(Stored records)

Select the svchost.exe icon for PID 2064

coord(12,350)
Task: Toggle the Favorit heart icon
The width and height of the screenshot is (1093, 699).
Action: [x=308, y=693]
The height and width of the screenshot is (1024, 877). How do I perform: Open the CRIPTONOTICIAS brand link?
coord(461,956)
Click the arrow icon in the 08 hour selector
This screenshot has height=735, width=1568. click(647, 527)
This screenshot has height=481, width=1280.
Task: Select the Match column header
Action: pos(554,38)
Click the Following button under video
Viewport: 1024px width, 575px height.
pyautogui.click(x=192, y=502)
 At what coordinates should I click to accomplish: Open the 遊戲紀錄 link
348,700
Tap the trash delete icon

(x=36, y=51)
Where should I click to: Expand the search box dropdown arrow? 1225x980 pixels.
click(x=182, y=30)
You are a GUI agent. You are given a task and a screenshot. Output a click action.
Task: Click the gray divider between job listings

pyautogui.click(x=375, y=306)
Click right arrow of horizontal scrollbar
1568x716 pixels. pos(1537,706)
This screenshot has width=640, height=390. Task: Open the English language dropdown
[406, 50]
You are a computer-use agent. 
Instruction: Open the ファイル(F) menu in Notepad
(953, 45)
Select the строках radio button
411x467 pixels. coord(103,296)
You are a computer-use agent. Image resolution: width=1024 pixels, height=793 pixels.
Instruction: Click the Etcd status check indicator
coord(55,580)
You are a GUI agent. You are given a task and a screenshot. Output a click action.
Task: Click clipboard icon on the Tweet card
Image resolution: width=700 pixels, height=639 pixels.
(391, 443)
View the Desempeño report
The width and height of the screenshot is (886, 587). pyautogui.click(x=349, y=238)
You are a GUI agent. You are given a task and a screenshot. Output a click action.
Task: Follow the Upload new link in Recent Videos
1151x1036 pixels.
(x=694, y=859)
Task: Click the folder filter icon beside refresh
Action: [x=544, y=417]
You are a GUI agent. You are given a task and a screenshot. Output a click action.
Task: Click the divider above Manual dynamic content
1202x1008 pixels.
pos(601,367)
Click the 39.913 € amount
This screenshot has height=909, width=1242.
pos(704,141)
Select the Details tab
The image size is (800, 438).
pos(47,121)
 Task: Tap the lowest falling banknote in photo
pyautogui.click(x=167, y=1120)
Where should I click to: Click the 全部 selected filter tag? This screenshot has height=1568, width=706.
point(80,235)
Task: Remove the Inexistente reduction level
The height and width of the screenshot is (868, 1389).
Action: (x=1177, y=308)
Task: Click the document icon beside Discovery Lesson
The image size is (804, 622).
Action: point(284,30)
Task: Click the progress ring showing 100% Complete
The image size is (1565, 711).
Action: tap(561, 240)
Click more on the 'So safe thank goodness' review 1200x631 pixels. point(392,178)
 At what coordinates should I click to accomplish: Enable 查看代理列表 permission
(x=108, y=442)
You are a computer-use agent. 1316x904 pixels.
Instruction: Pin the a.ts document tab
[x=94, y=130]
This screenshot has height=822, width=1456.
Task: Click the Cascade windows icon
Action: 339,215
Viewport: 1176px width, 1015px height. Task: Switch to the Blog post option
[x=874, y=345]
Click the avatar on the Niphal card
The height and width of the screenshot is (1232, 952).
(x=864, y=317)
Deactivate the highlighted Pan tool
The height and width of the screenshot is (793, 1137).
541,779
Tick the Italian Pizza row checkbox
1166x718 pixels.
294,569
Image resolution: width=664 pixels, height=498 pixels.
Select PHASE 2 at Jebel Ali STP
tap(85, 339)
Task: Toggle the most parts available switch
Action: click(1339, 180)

Exercise instructions:
Could you state how many lines in the entries contain the word "card"? Reply with nothing but the number.

Answer section:
2